Daha önce dolmasını hiç yemedim.

Laf aramızda annemde zaten emekli olduktan sonra yemekleri çeşitlendirdi.

Şşşşşşşşşşştttt duymasın :)

İnsan bunu yemeye kıyabilir mi yaa!! Şu güzelliğe bak.

29 Temmuz 2013 Pazartesi

Deniz Lal'e Tütü Etek



Bu ikinci tütü eteğimiz.

Bu defa beyaz yaptım. Üzerindeki çiçekler annemin vazosundan yürüttüğüm çiçekler.

Çaktırmayın :)

Manken de benim tatlı prensesim...

28 Temmuz 2013 Pazar

Tütü Etek Yaptım




En sonunda bir kız annesi olarak ben de tütü etek yapma kararı verdim. Uzun zamandır Deniz Lal'in 1. yaş doğum günü için bir takım da ben mi alsam diye uzun uzun araştırıyorum. Fiyatları da güzel hani. Öyle ucuzcacık değil. Geçenlerde bu yazımda ne kadar kolay olduğunu  söylemiştim. En sonunda kolları sıvadım. Hemencecik ilk denemeyi yaptım. Bu akşam tütü etek hakkınBir de da biraz daha araştırma yapayım derken deli-anne'de konuyla ilgili çok güzel bir yazı görmeyeyim mi.

Artık beni kimse tutamaz. Devamı gelecek.

Yaşasın tütü...

Ya da

Tütü maşallah :)

25 Temmuz 2013 Perşembe

Dantel Boyama

Annemin büyük bir hevesle çeyizlerimize ördüğü fakat bizim yüzüne bile bakmadığımız ''tarzım değil'' diye bir cümleyi burnu büyüklükle dilimize dolayarak, elimizin tersiyle ittiğimiz bu çağda, bu danteller ne yapılır?

Tabi ki güzelce boyanır.

Hazır şu sıralar annemin evindeyken tek parça olarak örülmüş ya da değerlendirilmemiş, zaman zaman tepsi örtüsü olarak kullanılmış bazı dantelleri sarıya boyadık.
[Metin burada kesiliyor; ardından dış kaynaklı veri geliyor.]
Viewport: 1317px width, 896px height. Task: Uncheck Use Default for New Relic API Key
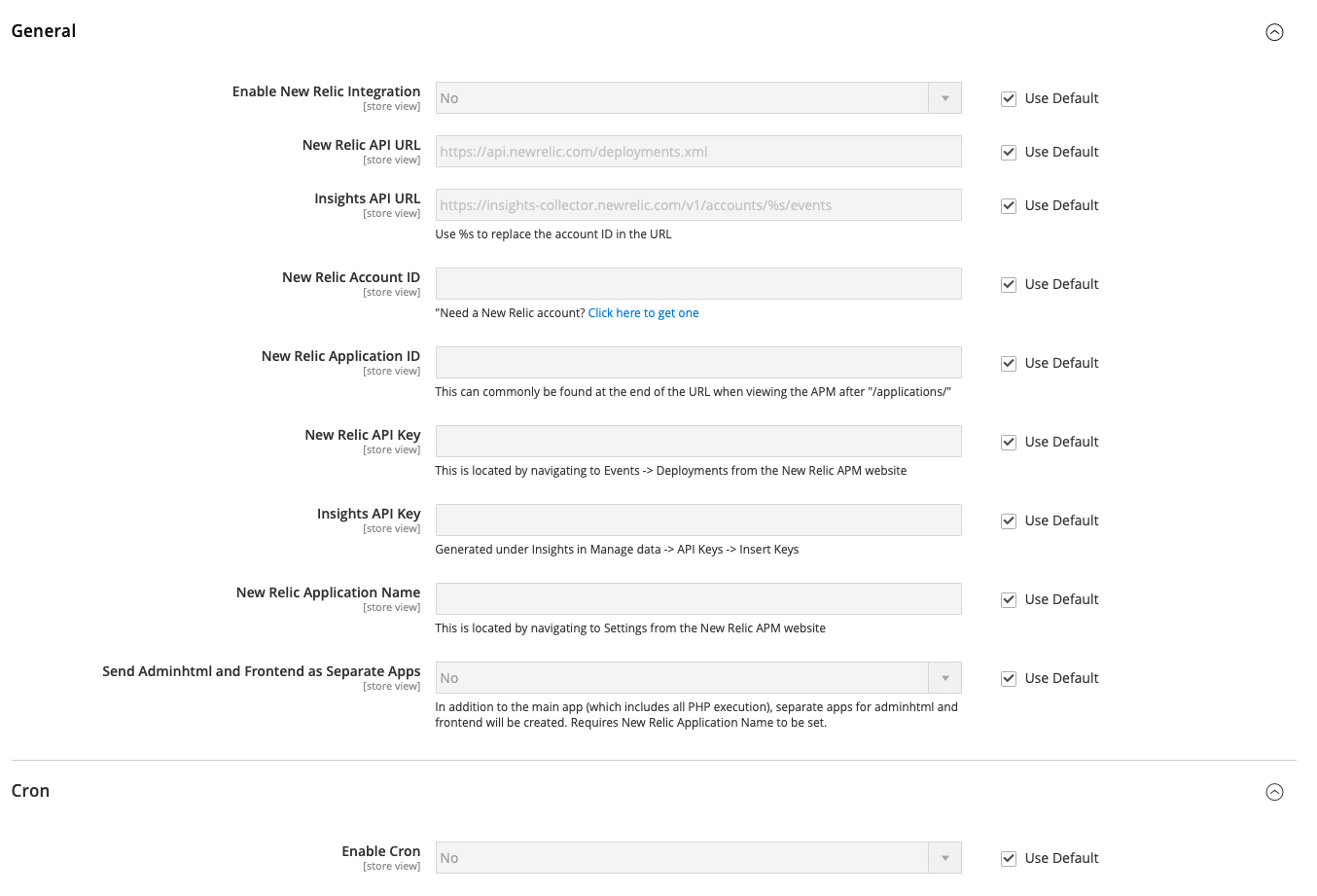coord(1009,442)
Ardından hepsini nişastayla kolaladık.

Sonuç çok  şirin oldu bence.

Böylece bazı parçaları kendi evimde kullanabileceğim diye düşünüyorum.

İlk olarak birleştirilmemiş motifleri bardak altlığı olarak kullanmayı  düşünüyorum;



İki adet yuvarlak örtü. Biri bardak altlığı olarak örülmüş, diğeri tepsi örtüsü olarak.
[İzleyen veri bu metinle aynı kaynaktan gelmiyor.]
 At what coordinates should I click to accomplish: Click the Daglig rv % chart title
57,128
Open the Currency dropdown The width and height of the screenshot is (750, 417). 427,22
 Parçaları ablamla paylaştık. Şu an hangi amaçla kullanacağımız belli değil.zamanla evlerimizde kendilerine yer bulacaklardır. Ekmek sepetine örtü, sehpa örtüsü ve belki yine tepsi örtüsü. Ya da bazı ikramları daha da şıklaştırmak için kullanılabilirler.



İki adet yine tepsi örtüsü olarak örülmüş baklava dilimli örtü. Bunlar da sehpa örtüsü olarak ya da yukarıda bahsettiğim amaçlarla kullanılabilir.
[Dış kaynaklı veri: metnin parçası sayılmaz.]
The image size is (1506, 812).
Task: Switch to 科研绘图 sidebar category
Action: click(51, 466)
Ve son...Fiskos örtüsü...Favori parçam.


Tatildekilere iyi tatiller...

Çalışanalara kolay gelsin...








24 Temmuz 2013 Çarşamba

Tütü Etek Yapımı

Tütü etek yapımı meğer ne kadar kolaymış. Google'a yazdığımda ilk sırada çıkan sonuç aşağıdaki linkte bulunan video.
Merak edenlere...

http://www.youtube.com/watch?v=_OxuH2MDG1g

NOT: İlk fırsatta Laliş'e yapılacak



20 Temmuz 2013 Cumartesi

Yazlık Bulgur Salatası - Yaşasın Akıllı Telefonlar



Herkesin harıl harıl yaz diyetleri yaptığı şu günlerde benim de ufak da olsa tatlı krizlerimi yok etme çabam var. Doğumdan sonra veremediğim ve hatta üzerine aldığım sevgili kilolarım artık hayatımı zorlaştırıp sinirlerimi bozuyor. Emzirdiğim için de sık sık acıkıyorum. Nerdeyse bir boğayı yerim :) 

Bulgur acıkmayı geciktiriyor. Pilavını da canım çekmedi. Aklıma fi tarihinde  biryerlerde okuduğum ama tarifinden ziyade başlığını hatırladığım bulgur salatası geldi. İçine canım ne istiyorsa ve evde ne varsa onu koydum. Bulgurun yerine ben bu salatayı kuru börülce ile de yapıyorum. O da börülcenin yemeğinden daha güzel oluyor.


Malzemeler:
1 su bardağı pilavlık bulgur (haşlanacak)
yarım demet maydanoz
yarım demet dere otu
2-3 adet taze soğan (bizde azdı kuru soğanla takviye yaptım.)
3-4 tane sivri biber.  (ama o kaba çarlestonlardan değil.Zonguldaktayız ya, burdaki biberler ince uzun ve acısız.)
1 büyük havuç
1 büyük salatalık
zeytinyağı-tuz-limon
pulbiber
ve tabi ki nar ekşisi


Bu benim bugün yaptığım tarif. Aslında içine her zaman bir şeyler eklemek mümkün. Ne de olsa söz konusu salata.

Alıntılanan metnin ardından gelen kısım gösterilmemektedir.